A classic Herzog protagonist with big dreams and a unique talent, Zishe Breitbart (real-life strongman Jouko Ahola) is the Arnold Schwarzenegger of 1932. Unlike the Terminator, Zishe has a heart of gold. When a talent scout spots him in a strength competition, he invites the muscular mensch to Berlin, where he can make a living as an entertainer. Zishe turns down the offer. He’s a simple man who belongs with his family in their Polish shtetl. When the scout takes Zishe to the cinema and shows him footage of modern marvels, Zishe is silently mesmerized.

That night, Zishe can’t sleep. He stares out the window and asks his younger brother, “Do you believe God gives to each of us a gift?” He’s a quintessential dreamer, questioning his purpose in life with Herzogian spirit. Zishe commences on the journey to Berlin to see, among other things, if God gave him the gift of strength for a reason.

Donning a blonde wig and a golden shield, he steps onstage at the Palace of the Occult. No longer Zishe, the Jewish blacksmith, he is now “Siegfried, the Iron King,” a beacon of Aryan fortitude. When he bends a sword into a knot, the audience of Nazi soldiers erupts in applause. The evening is presided over by the sinister Hanussen (Tim Roth), a conniving hypnotist who longs to be appointed the Nazi’s government’s Minister of the Occult.

Whereas Zishe feels guilty about betraying his origins and lying to the public, Hanussen has no such reservations. Fancying himself the prophet of Hitler’s coming, Hanussen wants to tell the gentiles exactly what they want to hear. Perhaps standing in for mainstream Hollywood, Hanussen is like the corporate executive to Herzog/Zishe’s independent idealist. For the faithless Hanussen, money is everything. If the point wasn’t clear enough, Herzog has Hanussen open a safe and physically point to the cash inside, showing Zishe just who his god really is.

When Zishe removes his wig and reintroduces himself as “Samson” the Jewish strongman, the audience roars with disapproval. Herzog makes a vocal cameo as one of the hecklers, shouting “Swindler!” from the crowd. If the first half of the film is snappy as a slice of Matzo, the second is thick and slow as strudel. Zishe’s revelation leads to the dramatic downfall of Hanussen, who has been keeping a secret of his own.

The music of Invincible is magnificent. The film was scored by Hans Zimmer and Herzog’s future collaborator, Klaus Badelt. The settings are equally elaborate. The Palace of the Occult is an enormous theater, thick with cigarette smoke and encircled by velvet curtains. With these large-scale components in mind, it’s jarring to learn that, at its widest release, the film played in only nine theaters, grossing less than $82,000. To this day, its score on Rotten Tomatoes is a paltry 54%.

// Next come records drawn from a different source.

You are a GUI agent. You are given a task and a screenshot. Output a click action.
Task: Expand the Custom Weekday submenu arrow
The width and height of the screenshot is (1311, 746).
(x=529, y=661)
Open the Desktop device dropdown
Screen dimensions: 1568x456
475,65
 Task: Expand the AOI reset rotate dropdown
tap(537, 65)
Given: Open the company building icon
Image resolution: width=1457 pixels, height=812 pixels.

Performances by Ahola and Roth are stilted, but it’s not their fault. The problem lies in the grandiosity of Herzog’s script, which makes actors perpetually seem as if they’re reading off some ancient scroll. Not only does Herzog weave in mystical elements, he turns Zishe’s life story into a precursor to the entire Holocaust. Only Herzog, the “consummate poet of doom” as described by Janet Maslin, could pull off such a feat. For all its pomposity, Invincible remains an imaginative and deeply felt film. When it comes to Herzog, Roger Ebert was right: “Even his failures are spectacular.”